Plan européen : une vraie défaite pour la France
Par Yves LAOT (journal RESO n° 194 - Juillet-août 2020)
Mis en ligne le 31 juillet 2020

Après plus de 4 jours d’âpres négociations, les 27 ont enfin pu annoncer un accord pour un plan censé permettre aux pays de l’Europe et notamment aux plus fragiles d’entre eux d’éponger en partie les pertes colossales dues à la crise sanitaire. Ce plan de 750 milliards se compose de deux parties : 390 milliards de dette mutualisée sous forme de subventions, le reste (360 milliards) en prêts remboursables. Seule la première partie compte vraiment, les Etats n’ayant pas besoin de prêts tant que la BCE maintient des taux bas grâce au rachat de dettes sur le marché secondaire.

Ces fonds seront débloqués sur une durée de 7 ans. Certes, on pourrait se réjouir que l’Europe réponde enfin à la crise sanitaire alors qu’elle a été totalement absente quand l’Italie puis l’Espagne ont été prises dans la tourmente.

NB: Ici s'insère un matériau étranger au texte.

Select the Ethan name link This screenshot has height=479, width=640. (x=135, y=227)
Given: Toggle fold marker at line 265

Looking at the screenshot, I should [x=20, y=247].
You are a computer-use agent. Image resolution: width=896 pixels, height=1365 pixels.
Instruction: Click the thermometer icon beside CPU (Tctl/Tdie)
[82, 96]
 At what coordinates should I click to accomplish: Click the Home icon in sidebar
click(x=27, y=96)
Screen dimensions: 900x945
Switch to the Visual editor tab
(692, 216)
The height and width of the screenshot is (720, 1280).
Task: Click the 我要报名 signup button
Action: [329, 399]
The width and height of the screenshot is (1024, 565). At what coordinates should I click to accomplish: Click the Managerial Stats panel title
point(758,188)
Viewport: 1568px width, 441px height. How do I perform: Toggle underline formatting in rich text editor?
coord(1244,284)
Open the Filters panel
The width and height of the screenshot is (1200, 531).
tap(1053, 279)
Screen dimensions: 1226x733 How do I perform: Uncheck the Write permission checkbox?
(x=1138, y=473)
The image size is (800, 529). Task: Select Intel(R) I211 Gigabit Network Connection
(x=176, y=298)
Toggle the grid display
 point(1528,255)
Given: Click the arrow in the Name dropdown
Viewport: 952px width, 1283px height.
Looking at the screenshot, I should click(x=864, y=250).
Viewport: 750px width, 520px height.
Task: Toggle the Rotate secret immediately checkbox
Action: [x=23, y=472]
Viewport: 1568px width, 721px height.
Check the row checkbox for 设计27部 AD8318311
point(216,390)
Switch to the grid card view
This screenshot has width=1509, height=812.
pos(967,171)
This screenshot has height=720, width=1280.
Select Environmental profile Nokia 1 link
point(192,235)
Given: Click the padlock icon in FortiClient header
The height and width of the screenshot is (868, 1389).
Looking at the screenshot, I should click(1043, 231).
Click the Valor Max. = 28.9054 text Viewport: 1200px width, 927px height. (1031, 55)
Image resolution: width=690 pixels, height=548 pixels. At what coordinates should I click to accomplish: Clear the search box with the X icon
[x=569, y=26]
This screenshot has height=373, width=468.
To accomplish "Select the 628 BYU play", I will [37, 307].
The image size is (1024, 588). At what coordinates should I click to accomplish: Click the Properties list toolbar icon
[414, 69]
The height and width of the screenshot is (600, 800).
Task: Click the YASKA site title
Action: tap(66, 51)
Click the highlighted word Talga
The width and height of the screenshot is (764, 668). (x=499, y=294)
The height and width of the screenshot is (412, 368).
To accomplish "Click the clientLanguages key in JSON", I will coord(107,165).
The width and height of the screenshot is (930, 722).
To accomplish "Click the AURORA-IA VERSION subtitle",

En réalité ces sommes sont très faibles au regard de ce coûte la crise sanitaire et la crise économique qu’elle engendre. En outre, quand on dissèque un peu ce plan, on s’aperçoit que loin de constituer une aide pour les pays du Sud, cet accord risque d’aggraver encore un peu plus leur situation. En effet, l’obtention de subventions est conditionnée à un droit de regard de la commission européenne et des autres pays sur leur utilisation et à l’accomplissement par le pays demandeur de « réformes structurelles ». En clair, les pays demandeurs devront se soumettre à davantage d’austérité et seront sommés de déconstruire encore un peu plus le droit du travail ou d’agir pour diminuer le poids des retraites dans leur économie. Mais ce n’est pas tout. En échange de leur accord pour ce plan, les pays dits frugaux (Pays-Bas, Danemark, Suède, Autriche) ont obtenu des rabais importants sur leur contribution au budget de l’Union. Par ailleurs, certains programmes (Erasmus, santé, politique agricole commune) vont voir leurs subventions baisser. En outre, la Hongrie et la Pologne ont obtenu qu’on les laisse tranquillement bafouer l’Etat de droit.

Inutile de dire que, contrairement à ce que nous a vanté Macron, ce plan ne sera pas bénéfique pour la France. On peut douter en effet que, si elle demande à bénéficier de la part de subventions à laquelle elle peut prétendre (40 milliards), elle puisse les utiliser pour reconstruire son industrie ou pour améliorer ses services publics. Et puis la diminution des subventions à la PAC aura des conséquences pour son agriculture.

Sans compter que la France pourrait devoir rembourser plus que ce qu’elle toucherait. En outre, rien n’est acté sur la façon dont seront remboursées ces subventions. Quelques pistes ont certes été évoquées comme une taxe sur les transactions financières mais c’est un peu le serpent de mer depuis des lustres. En outre cet accord devra être validé par le parlement européen et les parlements nationaux.